* **ASSIGNED TASK**:
In your answer, print every record exactly as it is written.

Saved data entries:
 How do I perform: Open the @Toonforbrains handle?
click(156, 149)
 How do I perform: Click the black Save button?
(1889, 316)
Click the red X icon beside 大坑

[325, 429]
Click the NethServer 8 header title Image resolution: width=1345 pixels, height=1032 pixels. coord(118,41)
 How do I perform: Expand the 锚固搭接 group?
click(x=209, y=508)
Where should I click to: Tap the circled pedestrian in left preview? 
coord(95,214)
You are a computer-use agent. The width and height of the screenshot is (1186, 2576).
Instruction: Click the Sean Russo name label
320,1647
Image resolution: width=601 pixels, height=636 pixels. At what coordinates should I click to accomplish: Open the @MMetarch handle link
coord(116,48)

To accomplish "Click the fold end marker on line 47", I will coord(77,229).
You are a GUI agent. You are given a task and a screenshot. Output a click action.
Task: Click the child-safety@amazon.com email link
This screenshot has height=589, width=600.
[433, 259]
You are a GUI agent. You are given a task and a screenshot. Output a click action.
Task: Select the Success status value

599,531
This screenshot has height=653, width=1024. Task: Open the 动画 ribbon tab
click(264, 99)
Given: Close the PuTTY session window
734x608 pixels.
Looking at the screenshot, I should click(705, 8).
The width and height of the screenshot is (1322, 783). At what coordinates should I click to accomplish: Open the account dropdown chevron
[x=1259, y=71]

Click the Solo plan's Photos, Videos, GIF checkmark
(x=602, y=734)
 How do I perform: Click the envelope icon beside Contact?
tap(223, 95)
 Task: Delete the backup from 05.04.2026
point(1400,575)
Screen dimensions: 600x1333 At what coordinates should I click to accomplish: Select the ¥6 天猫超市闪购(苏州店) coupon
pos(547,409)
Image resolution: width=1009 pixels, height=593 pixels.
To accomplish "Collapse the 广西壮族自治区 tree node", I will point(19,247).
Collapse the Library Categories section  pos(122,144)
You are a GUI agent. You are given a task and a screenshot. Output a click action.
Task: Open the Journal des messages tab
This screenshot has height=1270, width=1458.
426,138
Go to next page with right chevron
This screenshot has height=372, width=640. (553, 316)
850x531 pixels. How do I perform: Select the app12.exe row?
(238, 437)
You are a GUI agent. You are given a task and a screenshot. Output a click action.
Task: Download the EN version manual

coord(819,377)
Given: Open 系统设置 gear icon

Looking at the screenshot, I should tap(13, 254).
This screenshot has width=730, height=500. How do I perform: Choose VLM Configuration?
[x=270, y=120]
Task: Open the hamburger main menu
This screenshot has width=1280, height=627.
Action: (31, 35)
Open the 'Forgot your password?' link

* **TASK RESPONSE**:
 How do I perform: Open the @Toonforbrains handle?
click(156, 149)
 How do I perform: Click the black Save button?
(1889, 316)
Click the red X icon beside 大坑

[325, 429]
Click the NethServer 8 header title Image resolution: width=1345 pixels, height=1032 pixels. coord(118,41)
 How do I perform: Expand the 锚固搭接 group?
click(x=209, y=508)
Where should I click to: Tap the circled pedestrian in left preview? 
coord(95,214)
You are a computer-use agent. The width and height of the screenshot is (1186, 2576).
Instruction: Click the Sean Russo name label
320,1647
Image resolution: width=601 pixels, height=636 pixels. At what coordinates should I click to accomplish: Open the @MMetarch handle link
coord(116,48)

To accomplish "Click the fold end marker on line 47", I will coord(77,229).
You are a GUI agent. You are given a task and a screenshot. Output a click action.
Task: Click the child-safety@amazon.com email link
This screenshot has height=589, width=600.
[433, 259]
You are a GUI agent. You are given a task and a screenshot. Output a click action.
Task: Select the Success status value

599,531
This screenshot has height=653, width=1024. Task: Open the 动画 ribbon tab
click(264, 99)
Given: Close the PuTTY session window
734x608 pixels.
Looking at the screenshot, I should click(705, 8).
The width and height of the screenshot is (1322, 783). At what coordinates should I click to accomplish: Open the account dropdown chevron
[x=1259, y=71]

Click the Solo plan's Photos, Videos, GIF checkmark
(x=602, y=734)
 How do I perform: Click the envelope icon beside Contact?
tap(223, 95)
 Task: Delete the backup from 05.04.2026
point(1400,575)
Screen dimensions: 600x1333 At what coordinates should I click to accomplish: Select the ¥6 天猫超市闪购(苏州店) coupon
pos(547,409)
Image resolution: width=1009 pixels, height=593 pixels.
To accomplish "Collapse the 广西壮族自治区 tree node", I will point(19,247).
Collapse the Library Categories section  pos(122,144)
You are a GUI agent. You are given a task and a screenshot. Output a click action.
Task: Open the Journal des messages tab
This screenshot has height=1270, width=1458.
426,138
Go to next page with right chevron
This screenshot has height=372, width=640. (553, 316)
850x531 pixels. How do I perform: Select the app12.exe row?
(238, 437)
You are a GUI agent. You are given a task and a screenshot. Output a click action.
Task: Download the EN version manual

coord(819,377)
Given: Open 系统设置 gear icon

Looking at the screenshot, I should tap(13, 254).
This screenshot has width=730, height=500. How do I perform: Choose VLM Configuration?
[x=270, y=120]
Task: Open the hamburger main menu
This screenshot has width=1280, height=627.
Action: (31, 35)
Open the 'Forgot your password?' link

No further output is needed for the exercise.